Pour son public, Sophie Marceau aura toujours, d'une certaine manière, l'âge de Vic, le personnage qui l'a révélée. Même si dans LOL (Laughing Out Loud, en acronyme web), qui prend l'affiche vendredi au Québec, elle interprète la mère d'une adolescente rebelle et romantique de 16 ans, prénommée Lola (Christa Theret).

«Je crois que c'est lié à quelque chose qui me dépasse, me confie l'actrice au téléphone. Ses 13 ans, on ne les oublie jamais. C'est le premier baiser, c'est La boum. LOL, c'est déjà l'étape supérieure, mais La boum, c'était encore l'enfance. On n'était pas encore dans le monde adulte. On découvrait l'amour dans tout ce qu'il a d'épuré et de pas dangereux. Même si ça fait souffrir, il n'y a pas la sexualité, qui veut dire beaucoup et qui change beaucoup les choses. Je rappelle aux gens leurs 13 ans, alors ils ont avec moi un rapport nostalgique. Ils m'ont vue grandir. Je fais partie un peu de leur histoire. D'ailleurs, très souvent, les gens me racontent leur histoire et leur vie. J'adore ça.»

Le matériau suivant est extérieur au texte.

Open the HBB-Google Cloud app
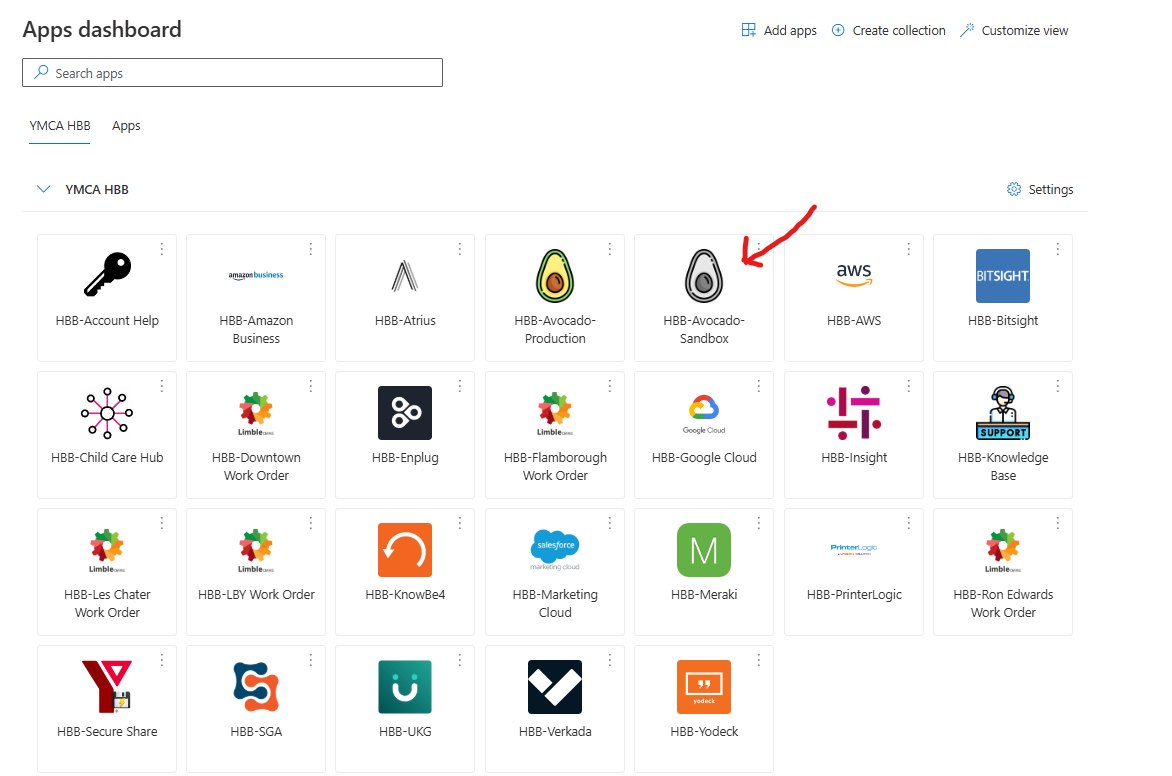Image resolution: width=1172 pixels, height=776 pixels. (704, 434)
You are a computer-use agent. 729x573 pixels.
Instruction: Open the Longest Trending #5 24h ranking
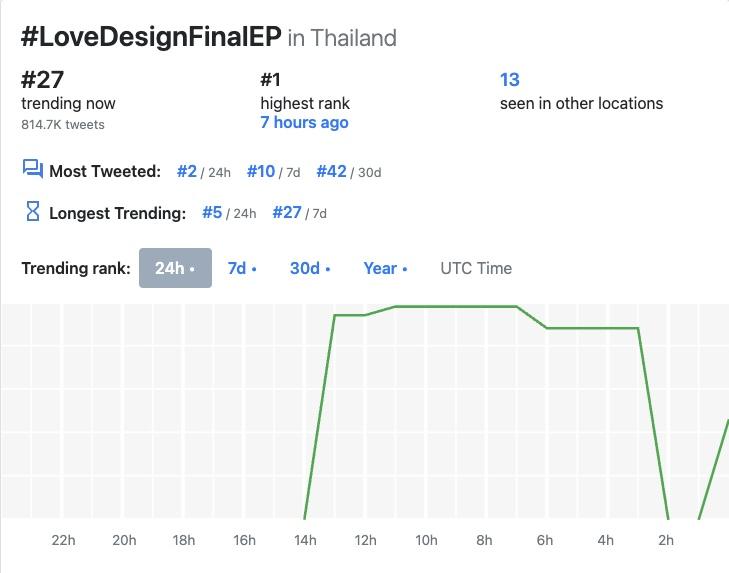click(212, 212)
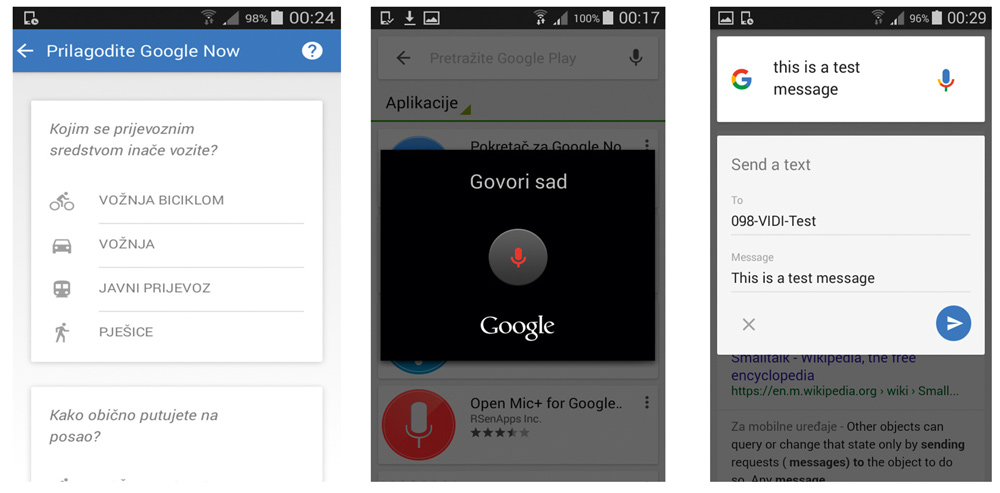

LOL, réalisé par Lisa Azuelos, aurait pu s'intituler La boum 3, tellement la filiation est évidente. C'est une comédie romantique pour adolescents, polie et conventionnelle, classique à tous points de vue - l'antithèse, d'une certaine façon, des Beaux gosses - qui a remporté un énorme succès populaire en France l'an dernier (presque 4 millions d'entrées). Un succès qui n'est sans doute pas étranger à la présence au générique de Sophie Marceau, alias «l'actrice préférée des Français».

«Quand un film qui s'adresse aux jeunes est reconnu par ces jeunes en question, c'est vachement bien, dit l'ex-Bond Girl (The World Is Not Enough). Et ça fait plaisir d'avoir un succès. Je ne vais pas vous dire que je suis indifférente à ça, pas du tout. Mais, comment dire... Je suis heureuse quand les gens aiment le film. C'est pour moi le plus important. Je ne fais pas de la démagogie. Il y a des films que les gens vont voir comme des moutons, sans réfléchir. Ils en sortent souvent déçus. Ça m'embêterait. LOL a été un super succès populaire. Je suis contente pour Lisa, mais pour moi ça ne change pas tellement grand-chose.»

A-t-elle eu l'impression, 30 ans plus tard, avec ce film qui s'adresse en parallèle aux adolescents et à leurs parents, de boucler la boucle de La boum? «Je vais vous étonner, dit-elle. C'est vrai que c'est peu vraisemblable, mais en lisant le scénario, je n'ai pas une seconde pensé à La boum. Ce n'est qu'après, qu'effectivement, j'ai fait le lien. Mais je n'ai rien bouclé du tout. C'est une continuité. Je suis dans ma lancée. J'étais une petite fille il y a longtemps. J'ai maintenant moi-même une petite fille et c'est génial. Un jour, elle me fera des petits-enfants. La boucle, je la bouclerai quand j'irai dans l'au-delà! (rires)»

Le parcours d'actrice de Sophie Marceau est inconstant: bons et mauvais films se côtoient dans une filmographie sans apparente ligne directrice. Elle a tenté l'expérience hollywoodienne (Braveheart de Mel Gibson, notamment), a tâté du cinéma d'auteur avec son premier mari Andrzej Zulawski (quatre longs métrages) et est même passée derrière la caméra (Parlez-moi d'amour, prix de la mise en scène au Festival des films du monde en 2002, et La disparue de Deauville, également présenté à Montréal en 2007).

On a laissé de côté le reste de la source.